What to do:
[a] Copy the passage of the CNL Income Fund III statements starting with "Effective January 1, 1996, the" and going on through "operations.".
[b] In the records, rewrite the lines starting with the line with "Collapse the iOSTests folder group" and going on through the line with "click(24, 252)", putting "Expand" in place of "Collapse" and keeping everything else the same. Leave the pictures out.

CNL INCOME FUND III, LTD.
(A Florida Limited Partnership)
CONDENSED STATEMENTS OF CASH FLOWS
Quarter Ended
March 31,
1996 1995
--------- ---------
Increase (Decrease) in Cash and Cash
Equivalents:
Net Cash Provided by Operating
Activities $ 544,559 $ 572,033
--------- ---------
Cash Flows from Financing
Activities:
Proceeds from loan from
corporate general partner 86,200 -
Repayment of loan from
corporate general partner (86,200) -
Distributions to limited
partners (594,000) (594,000)
Distributions to holders of
minority interest (5,050) (5,050)
--------- ---------
Net cash used in financing
activities (599,050) (599,050)
--------- ---------
Net Decrease in Cash and Cash
Equivalents (54,491) (27,017)
Cash and Cash Equivalents at Beginning
of Quarter 312,814 505,374
--------- ---------
Cash and Cash Equivalents at End of
Quarter $ 258,323 $ 478,357
========= =========
Supplemental Schedule of Non-Cash
Financing Activities:
Distributions declared and unpaid
at end of quarter $ 594,000 $ 594,000
========= =========
See accompanying notes to condensed financial statements.
CNL INCOME FUND III, LTD.
(A Florida Limited Partnership)
NOTES TO CONDENSED FINANCIAL STATEMENTS
Quarters Ended March 31, 1996 and 1995
1. Basis of Presentation:
---------------------
The accompanying unaudited condensed financial statements have been
prepared in accordance with the instructions to Form 10-Q and do not
include all of the information and note disclosures required by
generally accepted accounting principles. The financial statements
reflect all adjustments, consisting of normal recurring adjustments,
which are, in the opinion of management, necessary to a fair statement
of the results for the interim periods presented. Operating results for
the quarter ended March 31, 1996, may not be indicative of the results
that may be expected for the year ending December 31, 1996. Amounts as
of December 31, 1995, included in the financial statements, have been
derived from audited financial statements as of that date.
These unaudited financial statements should be read in conjunction with
the financial statements and notes thereto included in Form 10-K of CNL
Income Fund III, Ltd. (the "Partnership") for the year ended December
31, 1995.
The Partnership accounts for its 69.07% interest in Tuscawilla Joint
Venture using the consolidation method. Minority interest represents
the minority joint venture partners' proportionate share of the equity
in the Partnership's consolidated joint venture. All significant
intercompany accounts and transactions have been eliminated.
Effective January 1, 1996, the Partnership adopted Statement of
Financial Accounting Standards No. 121, "Accounting for the Impairment
of Long-Lived Assets and for Long-Lived Assets to Be Disposed Of." The
Statement requires that an entity review long-lived assets and certain
identifiable intangibles, to be held and used, for impairment whenever
events or changes in circumstances indicate that the carrying amount of
the asset may not be recoverable. Adoption of this standard had no
material effect on the Partnership's financial position or results of
operations.

Input material:
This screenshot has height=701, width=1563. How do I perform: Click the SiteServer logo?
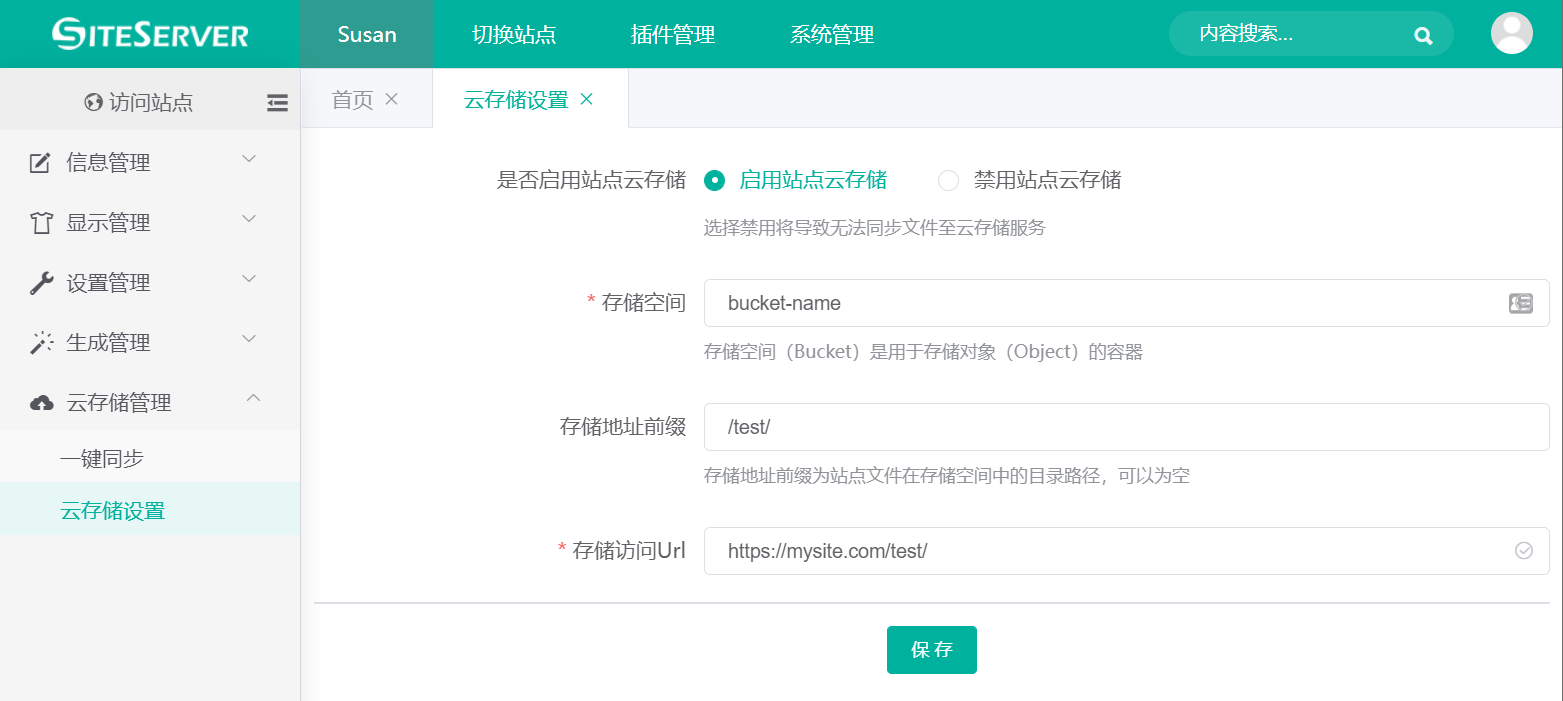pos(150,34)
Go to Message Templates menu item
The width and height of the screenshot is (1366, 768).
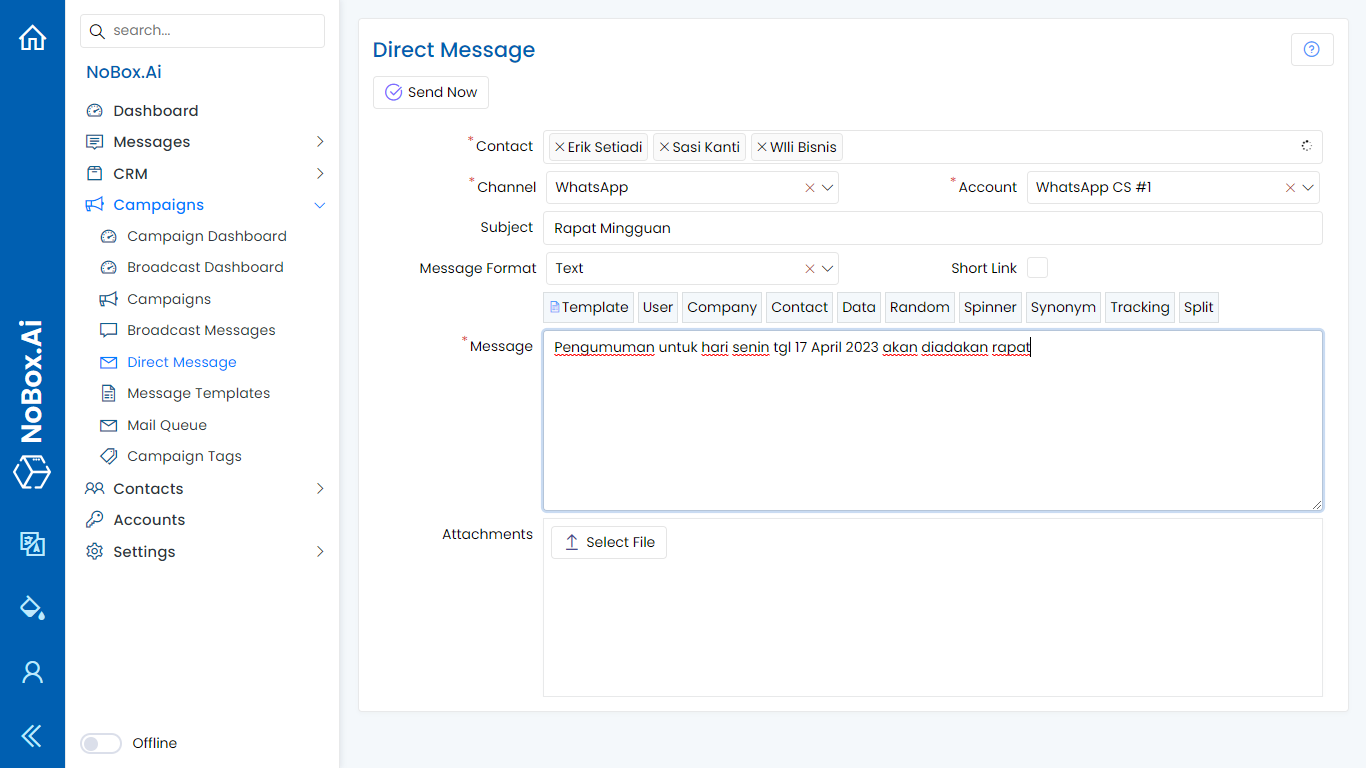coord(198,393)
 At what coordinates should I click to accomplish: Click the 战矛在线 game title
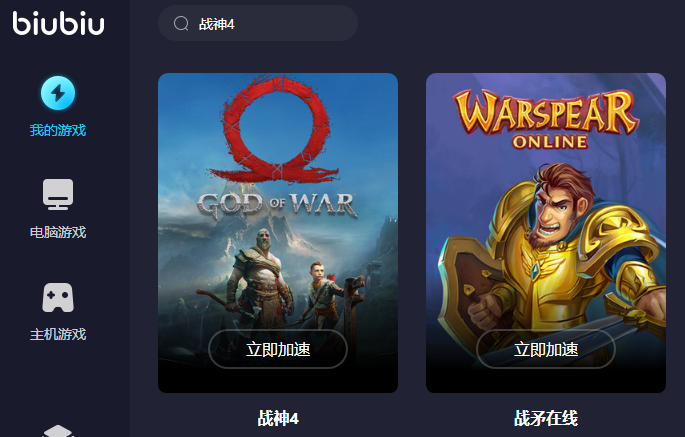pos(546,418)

==

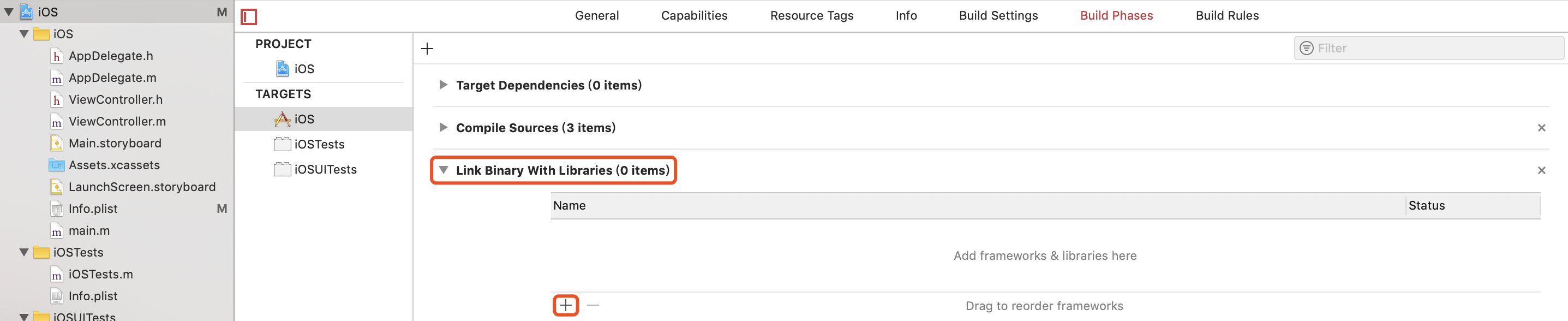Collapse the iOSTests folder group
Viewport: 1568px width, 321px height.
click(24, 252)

---

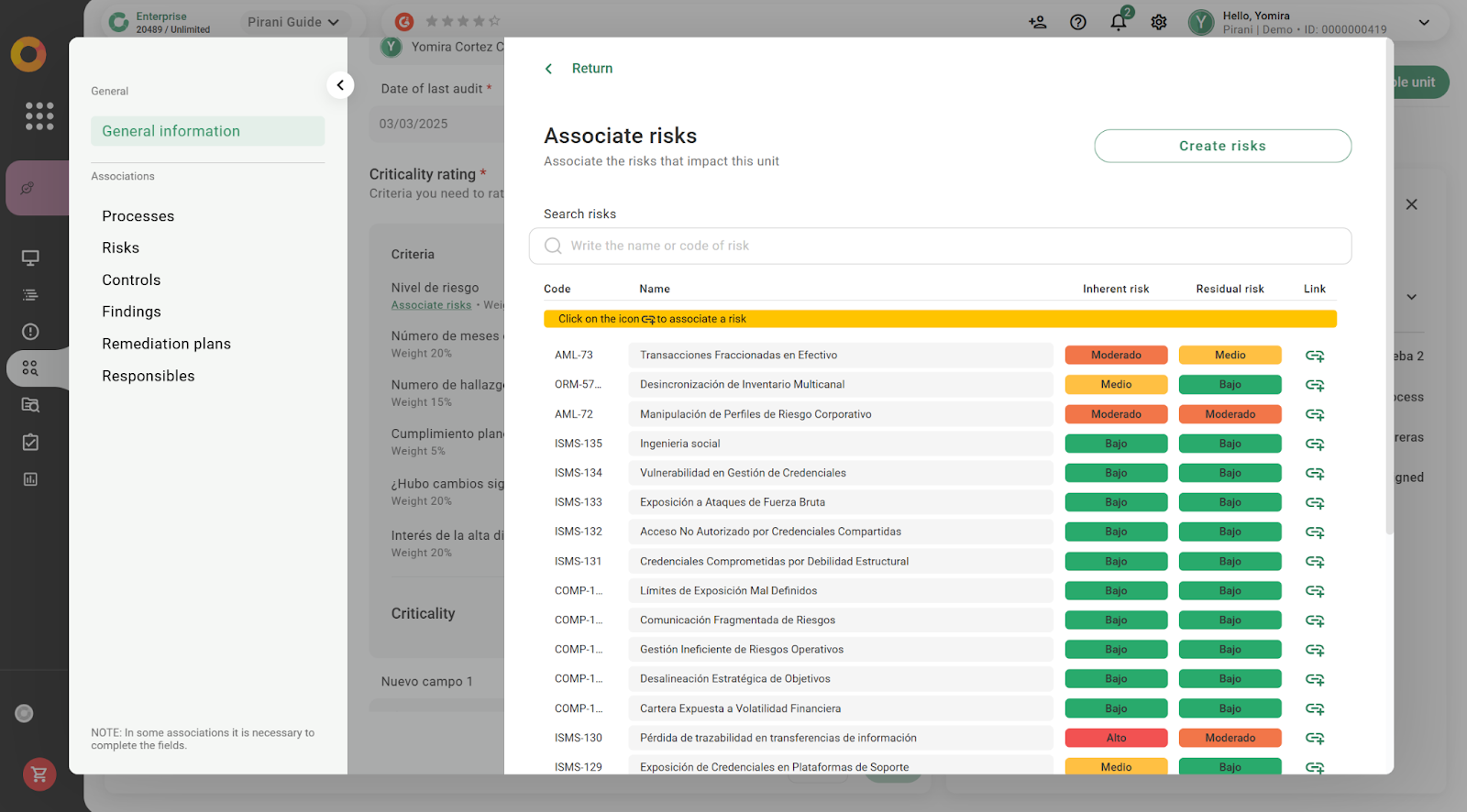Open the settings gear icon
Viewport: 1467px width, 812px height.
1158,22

Solutions below:
[a]
Effective January 1, 1996, the Partnership adopted Statement of
Financial Accounting Standards No. 121, "Accounting for the Impairment
of Long-Lived Assets and for Long-Lived Assets to Be Disposed Of." The
Statement requires that an entity review long-lived assets and certain
identifiable intangibles, to be held and used, for impairment whenever
events or changes in circumstances indicate that the carrying amount of
the asset may not be recoverable. Adoption of this standard had no
material effect on the Partnership's financial position or results of
operations.

[b]
Expand the iOSTests folder group
Viewport: 1568px width, 321px height.
click(24, 252)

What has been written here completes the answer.